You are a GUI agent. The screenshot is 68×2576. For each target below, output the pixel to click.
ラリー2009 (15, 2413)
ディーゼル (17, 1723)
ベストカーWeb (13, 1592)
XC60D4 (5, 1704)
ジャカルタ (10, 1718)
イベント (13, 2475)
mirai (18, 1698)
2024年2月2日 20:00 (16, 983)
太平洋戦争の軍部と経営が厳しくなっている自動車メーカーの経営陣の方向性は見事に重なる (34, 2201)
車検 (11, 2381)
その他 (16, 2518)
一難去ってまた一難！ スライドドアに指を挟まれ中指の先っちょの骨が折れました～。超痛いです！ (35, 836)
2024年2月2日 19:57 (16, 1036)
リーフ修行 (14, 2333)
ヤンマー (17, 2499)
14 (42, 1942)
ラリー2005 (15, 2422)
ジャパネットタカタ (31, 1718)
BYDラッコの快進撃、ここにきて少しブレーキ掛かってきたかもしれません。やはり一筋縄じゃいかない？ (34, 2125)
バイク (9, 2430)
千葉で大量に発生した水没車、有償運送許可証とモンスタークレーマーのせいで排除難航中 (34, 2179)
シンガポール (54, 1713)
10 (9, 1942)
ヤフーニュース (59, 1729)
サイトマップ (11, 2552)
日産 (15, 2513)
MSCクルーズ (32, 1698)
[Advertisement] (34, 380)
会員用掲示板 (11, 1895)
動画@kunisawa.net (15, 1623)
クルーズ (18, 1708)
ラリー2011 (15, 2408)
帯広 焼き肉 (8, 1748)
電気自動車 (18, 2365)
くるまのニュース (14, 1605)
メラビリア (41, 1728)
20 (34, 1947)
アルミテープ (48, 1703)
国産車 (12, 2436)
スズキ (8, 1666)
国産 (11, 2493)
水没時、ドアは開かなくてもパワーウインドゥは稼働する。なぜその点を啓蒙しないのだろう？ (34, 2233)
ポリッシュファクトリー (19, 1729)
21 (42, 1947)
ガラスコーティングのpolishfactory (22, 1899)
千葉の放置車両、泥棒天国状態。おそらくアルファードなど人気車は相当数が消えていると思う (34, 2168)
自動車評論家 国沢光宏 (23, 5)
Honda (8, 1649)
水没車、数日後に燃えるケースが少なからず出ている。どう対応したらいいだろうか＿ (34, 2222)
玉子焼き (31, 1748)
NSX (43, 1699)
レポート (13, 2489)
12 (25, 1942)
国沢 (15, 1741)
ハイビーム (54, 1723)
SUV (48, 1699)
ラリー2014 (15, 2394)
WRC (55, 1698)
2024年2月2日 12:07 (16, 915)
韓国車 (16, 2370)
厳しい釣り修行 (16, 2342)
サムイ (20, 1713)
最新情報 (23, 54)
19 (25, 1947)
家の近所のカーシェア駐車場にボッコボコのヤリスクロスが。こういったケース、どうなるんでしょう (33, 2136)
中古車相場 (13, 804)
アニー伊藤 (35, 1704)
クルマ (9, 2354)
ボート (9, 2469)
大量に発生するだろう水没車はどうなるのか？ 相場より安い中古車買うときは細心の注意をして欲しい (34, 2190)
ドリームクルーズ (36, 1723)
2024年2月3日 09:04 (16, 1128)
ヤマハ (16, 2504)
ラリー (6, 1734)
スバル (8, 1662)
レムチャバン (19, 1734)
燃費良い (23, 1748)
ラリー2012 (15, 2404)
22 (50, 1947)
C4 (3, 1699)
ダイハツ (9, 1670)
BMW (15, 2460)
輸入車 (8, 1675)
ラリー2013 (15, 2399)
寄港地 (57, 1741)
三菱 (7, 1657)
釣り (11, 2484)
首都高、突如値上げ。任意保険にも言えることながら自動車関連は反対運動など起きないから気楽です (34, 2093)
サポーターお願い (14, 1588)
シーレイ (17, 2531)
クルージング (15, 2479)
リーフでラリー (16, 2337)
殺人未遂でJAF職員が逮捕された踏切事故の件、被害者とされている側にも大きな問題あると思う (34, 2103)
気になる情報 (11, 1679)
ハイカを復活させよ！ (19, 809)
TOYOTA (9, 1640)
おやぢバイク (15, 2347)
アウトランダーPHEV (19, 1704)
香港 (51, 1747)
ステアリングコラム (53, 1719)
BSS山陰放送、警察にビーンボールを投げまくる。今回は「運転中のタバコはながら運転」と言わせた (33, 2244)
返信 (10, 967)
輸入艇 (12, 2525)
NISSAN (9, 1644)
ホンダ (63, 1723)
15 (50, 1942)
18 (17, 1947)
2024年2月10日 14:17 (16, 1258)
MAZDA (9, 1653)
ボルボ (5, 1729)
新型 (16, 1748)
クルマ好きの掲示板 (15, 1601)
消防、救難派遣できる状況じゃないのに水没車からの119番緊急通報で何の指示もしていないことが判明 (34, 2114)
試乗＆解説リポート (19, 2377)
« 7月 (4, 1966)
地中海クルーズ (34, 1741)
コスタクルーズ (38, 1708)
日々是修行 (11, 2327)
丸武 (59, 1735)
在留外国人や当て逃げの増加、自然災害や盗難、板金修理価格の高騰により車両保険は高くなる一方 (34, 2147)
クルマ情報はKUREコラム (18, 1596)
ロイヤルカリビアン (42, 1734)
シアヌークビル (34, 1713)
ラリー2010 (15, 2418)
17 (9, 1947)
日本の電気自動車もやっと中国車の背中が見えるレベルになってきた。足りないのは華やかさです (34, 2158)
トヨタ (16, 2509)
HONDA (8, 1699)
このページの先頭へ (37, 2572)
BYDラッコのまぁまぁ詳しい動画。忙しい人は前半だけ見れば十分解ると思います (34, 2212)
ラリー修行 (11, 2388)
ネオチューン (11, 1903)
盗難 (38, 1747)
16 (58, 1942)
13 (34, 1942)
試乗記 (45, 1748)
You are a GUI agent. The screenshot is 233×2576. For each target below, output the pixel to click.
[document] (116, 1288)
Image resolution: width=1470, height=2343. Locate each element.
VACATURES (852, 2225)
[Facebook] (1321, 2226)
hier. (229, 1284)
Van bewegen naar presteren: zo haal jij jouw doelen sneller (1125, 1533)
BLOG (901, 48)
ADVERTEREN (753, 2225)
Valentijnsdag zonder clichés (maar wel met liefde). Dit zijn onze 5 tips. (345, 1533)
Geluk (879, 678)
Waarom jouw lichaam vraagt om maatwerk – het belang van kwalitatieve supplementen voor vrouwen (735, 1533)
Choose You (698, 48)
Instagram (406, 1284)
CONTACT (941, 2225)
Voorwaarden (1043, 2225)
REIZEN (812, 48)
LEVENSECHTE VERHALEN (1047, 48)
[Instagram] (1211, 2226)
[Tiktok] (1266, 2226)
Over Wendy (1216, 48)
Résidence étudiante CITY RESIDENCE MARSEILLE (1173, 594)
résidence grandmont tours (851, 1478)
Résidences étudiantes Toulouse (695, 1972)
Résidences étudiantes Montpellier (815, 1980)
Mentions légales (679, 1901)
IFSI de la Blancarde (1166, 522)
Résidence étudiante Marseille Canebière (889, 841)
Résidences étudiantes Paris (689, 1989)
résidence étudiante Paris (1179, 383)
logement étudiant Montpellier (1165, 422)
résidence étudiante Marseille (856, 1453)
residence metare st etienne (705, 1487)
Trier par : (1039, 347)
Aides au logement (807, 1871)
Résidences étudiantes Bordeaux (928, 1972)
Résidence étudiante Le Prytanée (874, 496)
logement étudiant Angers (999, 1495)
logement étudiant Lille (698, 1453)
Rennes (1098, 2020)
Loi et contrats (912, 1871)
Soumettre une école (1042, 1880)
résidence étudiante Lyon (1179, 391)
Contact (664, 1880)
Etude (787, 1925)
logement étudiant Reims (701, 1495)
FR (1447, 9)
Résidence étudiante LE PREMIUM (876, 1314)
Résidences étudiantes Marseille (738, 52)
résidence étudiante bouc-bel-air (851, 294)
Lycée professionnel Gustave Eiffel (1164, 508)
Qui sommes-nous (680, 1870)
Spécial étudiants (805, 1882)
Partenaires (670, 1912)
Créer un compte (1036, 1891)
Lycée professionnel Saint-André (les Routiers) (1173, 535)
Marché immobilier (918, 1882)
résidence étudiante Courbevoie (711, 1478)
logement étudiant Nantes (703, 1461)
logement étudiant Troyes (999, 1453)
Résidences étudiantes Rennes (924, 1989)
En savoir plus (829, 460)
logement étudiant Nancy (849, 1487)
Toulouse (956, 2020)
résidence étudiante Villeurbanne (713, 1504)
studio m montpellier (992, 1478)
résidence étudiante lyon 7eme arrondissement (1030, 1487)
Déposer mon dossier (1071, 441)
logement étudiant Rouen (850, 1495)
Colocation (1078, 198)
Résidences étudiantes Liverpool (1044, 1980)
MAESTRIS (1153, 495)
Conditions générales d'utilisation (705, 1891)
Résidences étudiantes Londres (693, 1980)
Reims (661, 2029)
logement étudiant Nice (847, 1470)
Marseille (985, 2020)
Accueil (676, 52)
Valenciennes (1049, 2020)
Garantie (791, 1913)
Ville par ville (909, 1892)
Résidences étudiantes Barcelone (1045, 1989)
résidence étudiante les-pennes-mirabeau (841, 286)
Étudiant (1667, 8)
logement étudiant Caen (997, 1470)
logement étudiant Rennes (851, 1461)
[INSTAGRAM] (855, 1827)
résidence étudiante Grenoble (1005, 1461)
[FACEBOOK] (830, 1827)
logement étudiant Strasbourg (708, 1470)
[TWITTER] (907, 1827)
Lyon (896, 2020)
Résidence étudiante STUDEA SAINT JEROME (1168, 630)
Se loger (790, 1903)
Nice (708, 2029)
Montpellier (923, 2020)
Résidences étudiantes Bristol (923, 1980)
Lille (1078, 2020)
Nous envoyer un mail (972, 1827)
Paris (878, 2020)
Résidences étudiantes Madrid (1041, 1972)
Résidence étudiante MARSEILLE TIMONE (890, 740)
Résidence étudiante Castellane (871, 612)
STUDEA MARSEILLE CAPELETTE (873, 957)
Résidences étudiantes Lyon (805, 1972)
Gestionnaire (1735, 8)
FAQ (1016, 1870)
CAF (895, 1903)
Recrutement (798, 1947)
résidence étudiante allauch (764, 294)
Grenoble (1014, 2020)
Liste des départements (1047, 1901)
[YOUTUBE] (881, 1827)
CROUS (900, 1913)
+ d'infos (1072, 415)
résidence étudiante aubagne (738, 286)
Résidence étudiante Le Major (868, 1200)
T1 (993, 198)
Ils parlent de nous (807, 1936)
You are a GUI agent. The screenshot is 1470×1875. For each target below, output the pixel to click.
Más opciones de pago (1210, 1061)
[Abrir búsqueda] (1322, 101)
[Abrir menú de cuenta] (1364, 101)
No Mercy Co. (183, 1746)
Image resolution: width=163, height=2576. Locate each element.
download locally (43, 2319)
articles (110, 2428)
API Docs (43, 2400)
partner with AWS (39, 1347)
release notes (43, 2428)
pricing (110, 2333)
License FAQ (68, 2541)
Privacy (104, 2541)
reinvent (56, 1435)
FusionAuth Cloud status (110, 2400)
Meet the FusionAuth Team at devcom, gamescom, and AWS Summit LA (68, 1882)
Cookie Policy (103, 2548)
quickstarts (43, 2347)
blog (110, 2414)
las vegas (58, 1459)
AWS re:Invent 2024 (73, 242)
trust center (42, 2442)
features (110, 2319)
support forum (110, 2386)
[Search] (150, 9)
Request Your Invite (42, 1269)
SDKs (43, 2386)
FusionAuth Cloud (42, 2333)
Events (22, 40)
++++++
__INSTRUCTIONS FOR THE TASK__
Output, from the data above, the lines from the line with "会員用掲示板 (11, 1895)" to the line with "21 (42, 1947)" exactly as they stand, both ends included and nothing else.

__THE COMPLETED TASK__
会員用掲示板 (11, 1895)
動画@kunisawa.net (15, 1623)
クルーズ (18, 1708)
ラリー2011 (15, 2408)
帯広 焼き肉 (8, 1748)
電気自動車 (18, 2365)
くるまのニュース (14, 1605)
メラビリア (41, 1728)
20 (34, 1947)
アルミテープ (48, 1703)
国産車 (12, 2436)
スズキ (8, 1666)
国産 (11, 2493)
水没時、ドアは開かなくてもパワーウインドゥは稼働する。なぜその点を啓蒙しないのだろう？ (34, 2233)
ポリッシュファクトリー (19, 1729)
21 (42, 1947)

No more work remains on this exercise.